Jérusalem: malgré les démolitions, des Palestiniens jurent de rester, "même sous un arbre"

La rédaction
11:4118/12/2024, Çarşamba
AFP
La famille Diab inspecte les décombres de leur maison après sa démolition par les forces israéliennes dans le quartier Al-Boustan de la ville de Silwan, à Jérusalem-Est annexée par Israël, le 16 décembre 2024.
Crédit Photo : AHMAD GHARABLI / AFP
La famille Diab inspecte les décombres de leur maison après sa démolition par les forces israéliennes dans le quartier Al-Boustan de la ville de Silwan, à Jérusalem-Est annexée par Israël, le 16 décembre 2024.

"Cette fois, ils m'ont épuisé". Le militant palestinien Fakhri Abou confesse son dépit dans les décombres de sa maison détruite à Jérusalem-Est, une partie de la ville occupée et annexée par Israël où les démolitions se multiplient depuis le 7 octobre 2023.

Sa maison à Al-Boustan, quartier du secteur de Silwan, au sud de la Vieille Ville, a été démolie pour la deuxième fois cette année par les autorités israéliennes, qui y voient une construction illégale.


"Ils veulent nous expulser du quartier"
, déclare à l'AFP cet homme de 62 ans, membre du comité de défense d'Al-Boustan.

Le 5 novembre, des bulldozers de la municipalité de Jérusalem ont rasé sept maisons palestiniennes, dont celle de M. Abou Diab. De plus, il a assuré:


Mais nous resterons à Al-Boustan, même dans une tente ou sous un arbre.

Jérusalem, ville sainte pour les trois monothéismes, est un enjeu central du conflit israélo-palestinien. Les tensions y sont permanentes, en particulier dans la partie orientale, à majorité palestinienne, occupée et annexée par Israël depuis 1967.

Israël considère Jérusalem-Est comme partie intégrante de sa capitale, tandis que les Palestiniens rêvent de faire de la ville la capitale de l'État indépendant et souverain auquel ils aspirent. L'ONU juge illégale l'annexion de Jérusalem-Est et ne reconnaît pas Jérusalem comme la capitale d'Israël.


"Né ici"


Les maisons rasées par les bulldozers à Al-Boustan ("Le Jardin" en arabe) font partie de quelque 115 logements que la municipalité de Jérusalem a décidé de démolir, conformément à un projet visant à lutter contre
"les constructions illégales, à permettre la construction de nouveaux bâtiments publics pour les habitants du quartier et à redonner à la plus grande partie du quartier sa vocation d'origine, à savoir un espace vert pour le bien-être du public"
.

Mais l'ONG pacifiste israélienne Ir Amim, qui lutte contre ces destructions, affirme que la désignation de zones comme parcs nationaux ou espaces publics est une pratique courante
"conçue pour expulser"
les Palestiniens de Jérusalem-Est
"tout en permettant la saisie de leurs terres au profit d'intérêts israéliens"
, dans le cadre d'une politique de judaïsation de la partie occupée de la ville dénoncée par de nombreux pays.

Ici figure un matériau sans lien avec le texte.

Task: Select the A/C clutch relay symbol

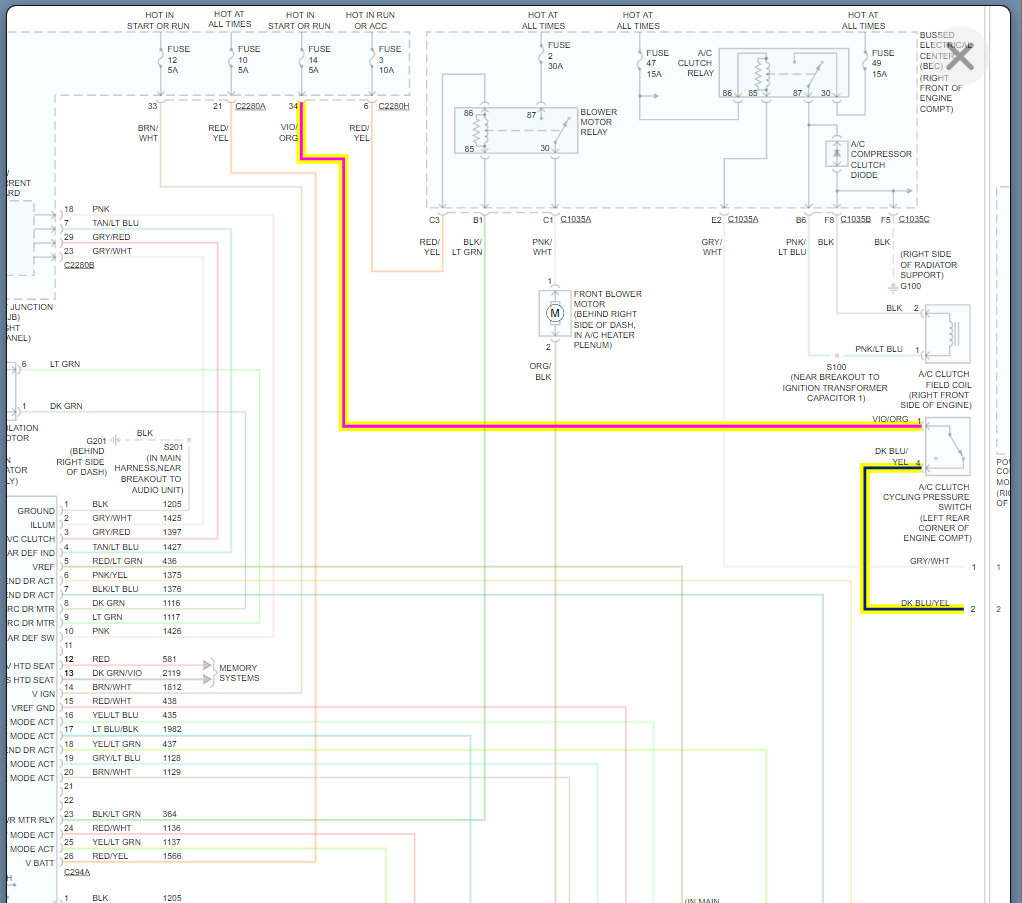Action: [x=783, y=74]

Jugées illégales par l'ONU au regard du droit international, comme toutes les colonies juives en territoire palestinien occupé, les implantations israéliennes à Silwan remontent à la décennie 1980.

Silwan commence au pied des murailles de la Vieille ville actuelle, à un endroit où la Bible situe la Cité du roi David après sa conquête de Jérusalem sur les Jébuséens.


Aujourd'hui, plusieurs centaines de colons y vivent au milieu de 50 000 Palestiniens. Leurs maisons se distinguent par des drapeaux israéliens flottant sur les toits et suspendus aux fenêtres, ainsi que par des caméras de sécurité.


La maison de M. Abou Diab a été démolie une première fois en février. Il l'a reconstruite, avant qu'elle ne soit de nouveau détruite en novembre.


"La maison d'origine a été construite dans les années 1950. Je suis né, j'ai grandi, je me suis marié et j'ai élevé mes enfants ici"
, dit le sexagénaire, qui vit désormais dans un préfabriqué, lui aussi menacé de démolition.

Refuge perdu


Lui et ses voisins ont rejeté une offre de la municipalité de s'installer à Beit Hanina, quartier majoritairement palestinien, annexé par Israël en 1967, mais beaucoup plus loin du cœur historique de la cité.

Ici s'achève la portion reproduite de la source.